Just a little more than a month after a dramatic shift in Yale’s financial aid policy, not a single person other than organizers showed up for Saturday afternoon’s Parents’ Weekend Conversation on Financial Aid Reform.

United Students at Yale, the fledgling student union, organized the meeting to reassess student opinion after the administration’s recent financial aid changes. Yale’s new financial aid plan, which goes into effect next school year, reduces the amount typical students on financial aid must contribute to their education by $13,780 over four years.

“It was supposed to be a planning meeting, open to but not intended for parents,” organizer Julianna Bentes ’04 said. “We were anticipating that it be primarily students.”

But no one showed up. Organizers attributed the poor turnout to bad timing.

“2 p.m. on a Saturday during Parents’ Weekend was not the right time to have a meeting,” organizer Abbey Hudson ’03 said. “Plus, I don’t think it was well publicized at all.”

Last spring, the Yale College Council passed a set of 15 recommendations on financial aid reform at Yale to present to the administration.
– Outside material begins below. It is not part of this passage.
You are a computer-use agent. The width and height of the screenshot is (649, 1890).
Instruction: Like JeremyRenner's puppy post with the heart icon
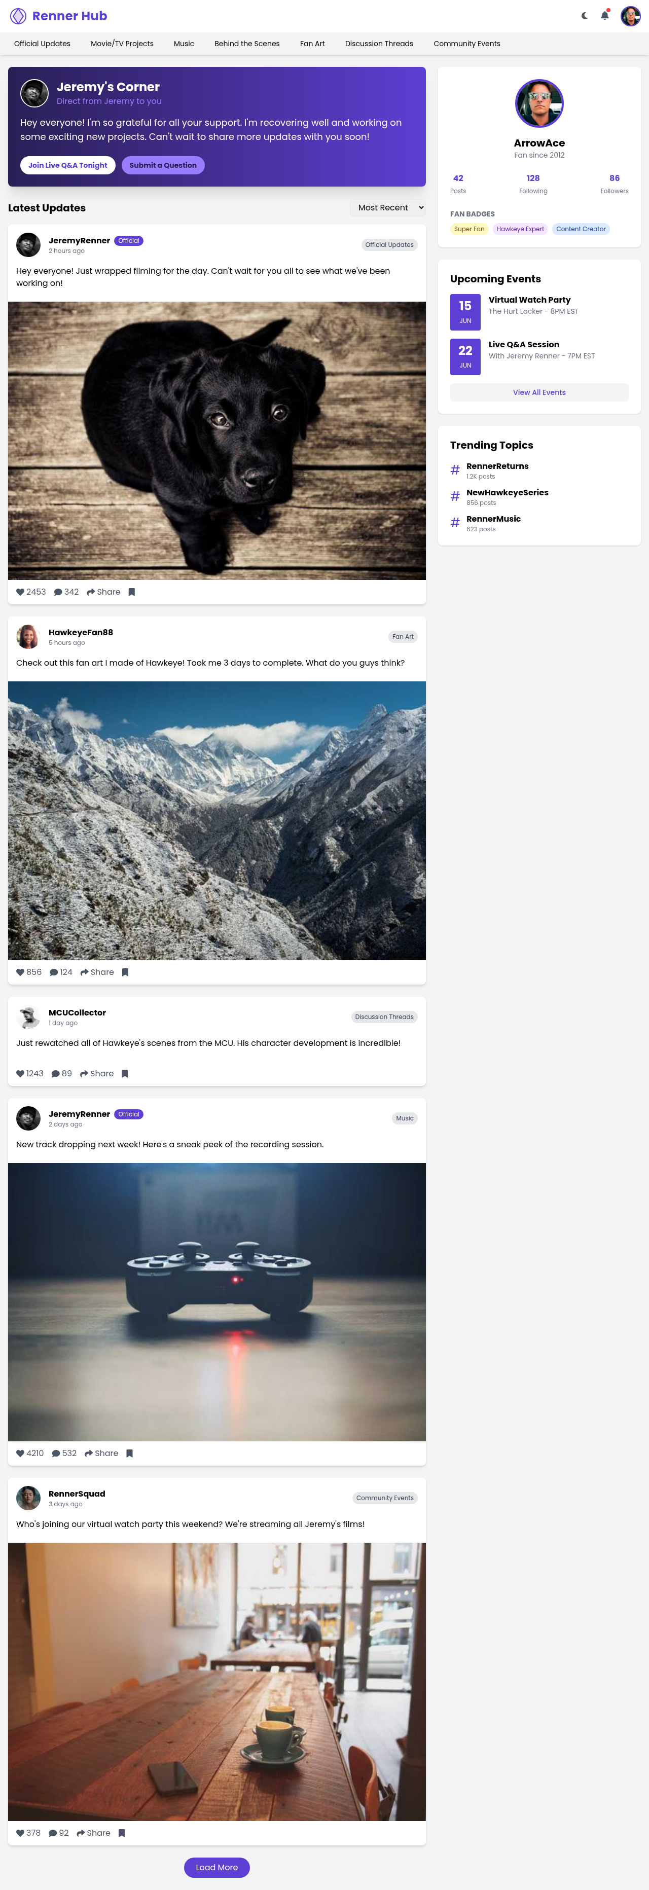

The proposed resolution, written by Hudson, was radical, far-reaching and expensive. It recommended a replacement of student loans with grants, an increase in summer earnings waivers to four per student, a replacement of the work-study component of self-help with grants and the formation of a committee on financial aid composed of students and administrators with equal representation and decision-making power.

“The resolution was never formally responded to,” Hudson said.

Saturday’s meeting was supposed to determine whether or not students felt the administration had done enough in terms of financial aid reform since most of the YCC’s recommendations were not put in place. Hudson said she believes that the administration should do more to eliminate student debt.

Organizers have tentatively rescheduled the meeting for Thursday at 8 p.m.

“The ball is back in the students’ court,” Hudson said.